«En aquel tiempo, al acercarse Jesús a Jerusalén y ver la ciudad, le dijo llorando: “¡Si al menos tú comprendieras en este día lo que conduce a la paz! Pero no: está escondido a tus ojos. Llegará un día en que tus enemigos te rodearán de trincheras, te sitiarán, apretarán el cerco, te arrasarán con tus hijos dentro, y no dejarán piedra sobre piedra. Porque no reconociste el momento de mi venida”». (Lc 19, 41-44)
El lamento de Jesús por Jerusalén es uno de los poquísimos episodios en los que Jesús llora, mostrando la profunda humanidad de sus sentimientos. El destino de la ciudad santa, que simboliza el destino de todo el pueblo, es considerado como el cumplimiento de un juicio divino («está escondido a tus ojos» el camino de la paz). El lenguaje escatológico de Jesús, que recuerda las invectivas proféticas, contrapone «este día», el de la posible salvación, a los «días» del juicio que vendrán. Salvación y juicio se unen en la expresión «no reconociste el momento de mi venida».

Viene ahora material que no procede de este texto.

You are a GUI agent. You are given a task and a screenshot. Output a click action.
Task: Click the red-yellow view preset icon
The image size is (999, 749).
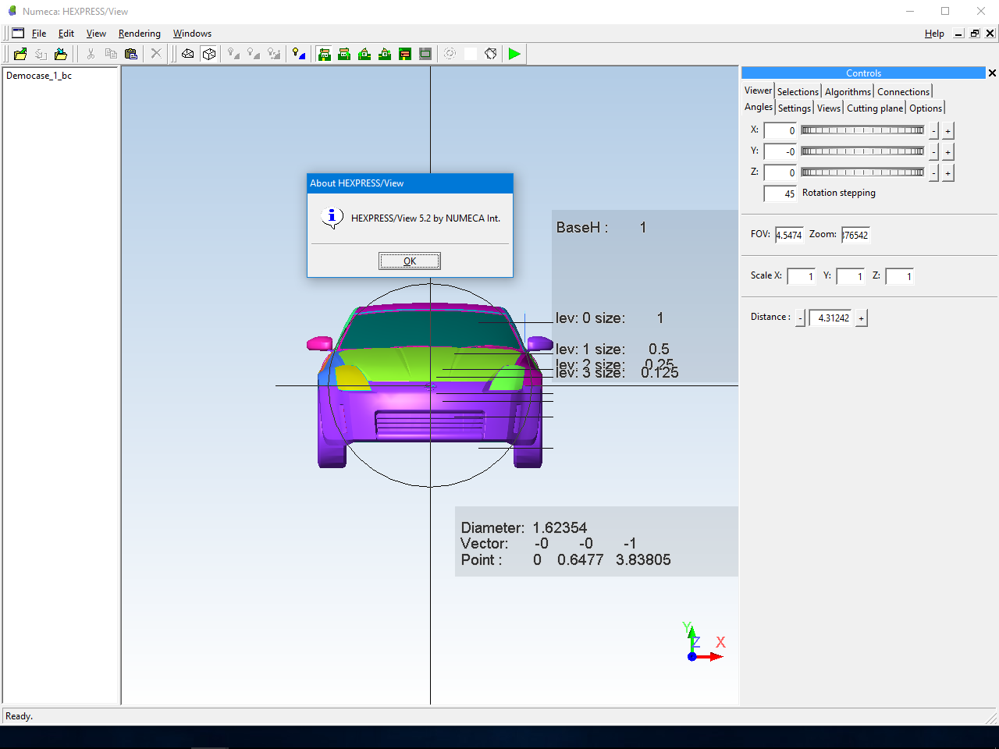pyautogui.click(x=405, y=54)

La destrucción de Jerusalén es claramente una profecía ya hecha realidad. Jesús fue ejecutado, como ya lo habían sido muchos profetas, también a causa de sus palabras sobre la suerte del templo y del pueblo (Mt 26, 61). El episodio tiene valor no como demostración de una capacidad adivinatoria, sino como clave de lectura para interpretar el significado de la historia vivida por la comunidad a la que se dirige el evangelista.
El evangelista nos pone ya ante Jerusalén; Jesús ha recorrido el camino, “ha subido a Jerusalén”. “Jerusalén” que es el símbolo de la predilección del mismo Dios, cuidada con mimo y dedicación; Jerusalén, centro de culto y de religiosidad; Jerusalén, lugar de encuentro… no ha sabido comprender el momento de gracia que Dios le ofrece en su Hijo Jesús; en lugar de aceptar, le rechazará de plano, hasta el punto de expulsarlo de la ciudad y ejecutarle. Es el motivo de las lágrimas de Jesús.
Nosotros hemos recorrido el camino con Jesús, con su grupo; hemos llegado a Jerusalén, con todo lo que implica de rechazo, de condena, de entrega e, incluso, de muerte. ¿Habré reconocido “el momento de su venida”? ¿Habré aprendido a vivir en actitud vigilante para poder sentir su presencia y aceptar la oportunidad que me ofrece de plenitud, de vida? O… ¿acaso hoy volvería a “llorar” porque, en vez de aceptarle, le he rechazado?